De Gooyer is what the Dutch describe as a Grondzeiler. It is a two storey smock mill on a single storey base. There is no stage, the sails reaching almost to ground level. The mill is winded by tailpole and winch. The smock and cap are thatched. The sails are Common sails. They have a span of 19.80 m. The sails are carried on a cast iron windshaft, which was cast by Gietijzerij Hardinxveld-Giessendam in 1987. The windshaft carries the brake wheel which has 48 cogs. This drives the wallower (27 cogs) at the top of the upright shaft.

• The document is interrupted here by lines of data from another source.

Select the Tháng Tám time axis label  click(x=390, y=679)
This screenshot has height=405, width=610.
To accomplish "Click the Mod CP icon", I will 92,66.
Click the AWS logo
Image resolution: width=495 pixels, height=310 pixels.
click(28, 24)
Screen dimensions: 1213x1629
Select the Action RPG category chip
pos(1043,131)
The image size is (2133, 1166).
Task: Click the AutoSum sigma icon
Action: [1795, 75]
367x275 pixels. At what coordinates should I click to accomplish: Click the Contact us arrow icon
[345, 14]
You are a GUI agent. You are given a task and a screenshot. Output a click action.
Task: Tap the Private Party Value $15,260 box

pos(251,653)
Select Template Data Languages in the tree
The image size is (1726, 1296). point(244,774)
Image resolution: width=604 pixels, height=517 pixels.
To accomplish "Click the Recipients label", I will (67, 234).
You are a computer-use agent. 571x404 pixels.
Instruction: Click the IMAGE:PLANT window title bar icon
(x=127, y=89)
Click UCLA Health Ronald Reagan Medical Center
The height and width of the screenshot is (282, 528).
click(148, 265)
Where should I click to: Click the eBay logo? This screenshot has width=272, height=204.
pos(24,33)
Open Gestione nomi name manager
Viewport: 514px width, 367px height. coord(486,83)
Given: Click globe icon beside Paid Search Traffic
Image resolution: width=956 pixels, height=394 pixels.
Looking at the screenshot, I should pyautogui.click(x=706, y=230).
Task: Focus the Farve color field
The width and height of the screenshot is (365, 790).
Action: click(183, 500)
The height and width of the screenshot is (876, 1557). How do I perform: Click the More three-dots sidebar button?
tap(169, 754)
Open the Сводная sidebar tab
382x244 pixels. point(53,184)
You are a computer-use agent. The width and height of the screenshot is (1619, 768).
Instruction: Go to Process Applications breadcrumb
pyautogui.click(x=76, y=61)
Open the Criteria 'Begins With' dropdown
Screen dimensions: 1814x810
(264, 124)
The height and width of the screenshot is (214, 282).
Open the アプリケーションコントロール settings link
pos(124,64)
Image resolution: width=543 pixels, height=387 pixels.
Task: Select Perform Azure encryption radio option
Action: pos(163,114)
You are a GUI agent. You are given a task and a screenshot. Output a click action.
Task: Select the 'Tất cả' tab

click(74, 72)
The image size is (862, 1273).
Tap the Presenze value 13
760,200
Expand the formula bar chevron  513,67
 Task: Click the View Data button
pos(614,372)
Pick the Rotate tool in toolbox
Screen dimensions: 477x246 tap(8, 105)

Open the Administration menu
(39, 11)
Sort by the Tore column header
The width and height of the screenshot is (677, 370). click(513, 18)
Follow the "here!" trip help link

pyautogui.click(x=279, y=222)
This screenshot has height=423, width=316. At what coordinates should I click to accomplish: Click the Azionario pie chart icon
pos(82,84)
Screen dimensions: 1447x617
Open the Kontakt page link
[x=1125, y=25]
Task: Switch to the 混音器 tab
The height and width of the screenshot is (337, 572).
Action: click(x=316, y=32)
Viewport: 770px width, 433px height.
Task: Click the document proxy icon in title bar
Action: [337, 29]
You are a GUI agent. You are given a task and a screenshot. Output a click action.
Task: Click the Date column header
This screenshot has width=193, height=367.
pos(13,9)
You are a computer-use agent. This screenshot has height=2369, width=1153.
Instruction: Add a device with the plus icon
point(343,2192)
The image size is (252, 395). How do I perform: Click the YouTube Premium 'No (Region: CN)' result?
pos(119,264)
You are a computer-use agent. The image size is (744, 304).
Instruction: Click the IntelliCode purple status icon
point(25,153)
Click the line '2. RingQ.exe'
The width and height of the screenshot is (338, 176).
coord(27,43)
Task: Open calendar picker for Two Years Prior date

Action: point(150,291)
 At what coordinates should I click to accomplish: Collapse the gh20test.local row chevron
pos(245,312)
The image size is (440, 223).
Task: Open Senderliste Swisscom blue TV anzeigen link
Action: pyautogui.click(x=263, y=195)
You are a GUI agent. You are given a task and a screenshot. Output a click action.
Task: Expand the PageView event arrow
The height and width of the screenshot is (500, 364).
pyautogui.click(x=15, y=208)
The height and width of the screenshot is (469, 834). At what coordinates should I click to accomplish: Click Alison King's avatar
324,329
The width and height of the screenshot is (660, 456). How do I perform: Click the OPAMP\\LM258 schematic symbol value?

At the bottom of the upright shaft there are two crown wheels The upper crown wheel, which has 43 cogs drives an Archimedes' screw via a crown wheel. The lower crown wheel, which has 40 cogs is carried on the axle of an Archimedes' screw, which is used to drain the polder. The axle of the screw is 37 cm diameter and 4.20 m long. The screw is 1.37 m diameter. It is inclined at 24°. Each revolution of the screw lifts 612 L of water.

==Public access==
De Gooyer is usually open on Saturday afternoons, or by appointment.